During drug discovery and development, animal models are used in an iterative process of characterising the drug candidates. Initial animal studies determine the pharmacokinetics (the kinetics of drug absorption, distribution throughout the body and its eventual elimination from the body). Subsequent animal studies measure pharmacodynamics (mechanisms of drug action, and the relationship between drug concentration and effect). Typically, these studies also look at efficacy (e.g. does the compound block tumour growth, or is the compound effective in combating neurological disorders), short-term toxicity, optimal dosing and scheduling etc. Based on these animal studies, the most promising compound(s) is further developed. This stage involves continued animal studies (e.g. longer term toxicity studies, exhaustive metabolic studies, multiple-administration pharmacokinetic studies, expanded efficacy studies often including drug combination studies), chemical development (e.g. production) and pharmaceutical development (e.g. drug formulation and delivery). Compounds that successfully complete all of these stages are then tested in human patients (Phase I-III clinical trials). A successful Phase I trial would demonstrate good tolerability, suitable pharmacokinetics, and in some cases .demonstrate the intended pharmacodynamic properties in humans. Such a drug would progress to Phase II and Phase LU clinical trials for testing of the optimal dosing regime as well as efficacy in the treatment of disease.
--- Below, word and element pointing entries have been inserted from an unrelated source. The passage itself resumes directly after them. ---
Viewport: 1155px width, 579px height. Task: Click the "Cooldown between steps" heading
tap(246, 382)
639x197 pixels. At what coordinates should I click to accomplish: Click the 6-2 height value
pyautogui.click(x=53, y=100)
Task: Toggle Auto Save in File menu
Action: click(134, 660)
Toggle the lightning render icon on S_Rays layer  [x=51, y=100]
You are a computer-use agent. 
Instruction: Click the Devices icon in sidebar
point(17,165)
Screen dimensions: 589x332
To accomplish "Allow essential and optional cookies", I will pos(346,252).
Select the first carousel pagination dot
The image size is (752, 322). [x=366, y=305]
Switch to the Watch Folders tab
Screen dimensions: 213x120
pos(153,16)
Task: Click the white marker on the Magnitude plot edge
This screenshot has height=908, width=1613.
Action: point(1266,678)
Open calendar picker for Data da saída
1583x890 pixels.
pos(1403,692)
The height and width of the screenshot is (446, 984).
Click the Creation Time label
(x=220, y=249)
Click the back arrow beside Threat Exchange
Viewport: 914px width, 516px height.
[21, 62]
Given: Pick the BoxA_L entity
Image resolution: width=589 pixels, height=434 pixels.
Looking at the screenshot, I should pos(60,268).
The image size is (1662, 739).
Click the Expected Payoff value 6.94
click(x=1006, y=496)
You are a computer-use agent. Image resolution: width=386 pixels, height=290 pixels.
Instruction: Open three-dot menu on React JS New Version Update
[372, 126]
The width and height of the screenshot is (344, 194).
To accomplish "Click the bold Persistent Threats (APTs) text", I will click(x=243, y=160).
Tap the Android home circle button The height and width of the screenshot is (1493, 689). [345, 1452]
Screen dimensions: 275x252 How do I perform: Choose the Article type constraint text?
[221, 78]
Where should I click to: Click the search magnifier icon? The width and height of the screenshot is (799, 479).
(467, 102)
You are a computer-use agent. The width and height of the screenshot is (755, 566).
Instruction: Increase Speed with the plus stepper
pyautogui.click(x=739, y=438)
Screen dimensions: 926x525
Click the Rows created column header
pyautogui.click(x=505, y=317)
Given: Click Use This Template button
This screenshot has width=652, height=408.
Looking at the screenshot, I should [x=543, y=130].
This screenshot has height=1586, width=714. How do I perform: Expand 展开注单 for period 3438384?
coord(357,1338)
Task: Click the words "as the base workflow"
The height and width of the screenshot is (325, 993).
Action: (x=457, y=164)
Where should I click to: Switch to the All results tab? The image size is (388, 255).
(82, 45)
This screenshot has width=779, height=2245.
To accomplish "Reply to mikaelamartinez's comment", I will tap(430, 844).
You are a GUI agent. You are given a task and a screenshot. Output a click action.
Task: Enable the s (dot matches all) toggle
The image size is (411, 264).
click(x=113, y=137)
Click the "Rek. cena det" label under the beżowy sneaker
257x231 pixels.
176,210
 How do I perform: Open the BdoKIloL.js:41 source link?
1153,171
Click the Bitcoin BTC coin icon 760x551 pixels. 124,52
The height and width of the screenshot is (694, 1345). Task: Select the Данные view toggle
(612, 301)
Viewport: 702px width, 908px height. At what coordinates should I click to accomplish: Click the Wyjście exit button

The development of a single drug often requires the testing of many different compounds in mice or other animal species. These animal studies determine the choice of compound for further development and clinical trials. The main reasons for drug failure at the clinical trial stage are inappropriate pharmacokinetics and toxicological effects (often both are related to drug metabolism), and to a lesser extent, lack of efficacy due to failed concept or lack of pharmacodynamic effect. That compounds progress to clinical trials and then fail at this late stage is usually due to the poor predictability of existing animal models. An incorrect decision, based on data from an animal model that did not accurately reflect drug behaviour in humans, can waste vital resources, many millions of dollars and years of labour. Moreover, the opportunities lost by not pursuing other candidate compounds could potentially cost billions in lost revenue. For example, current mouse models often (and unpredictably) do not accurately reflect human drug pharmacokinetics, metabolism and toxicology. Many drugs show promising results in mice but fail to work effectively in humans. Similarly, other drugs, which failed in mice and consequently were rejected, may have worked well in humans. Thus, the process of selecting candidate drugs for further development and clinical trials is currently based on data obtained from a flawed animal model. The consequences of this include; a) wastage of valuable resources pursuing drugs that will not work in humans; b) lost opportunities by not pursuing drugs which would work in humans and c) exposure of patients to unknown risks in Phase 1 clinical trials.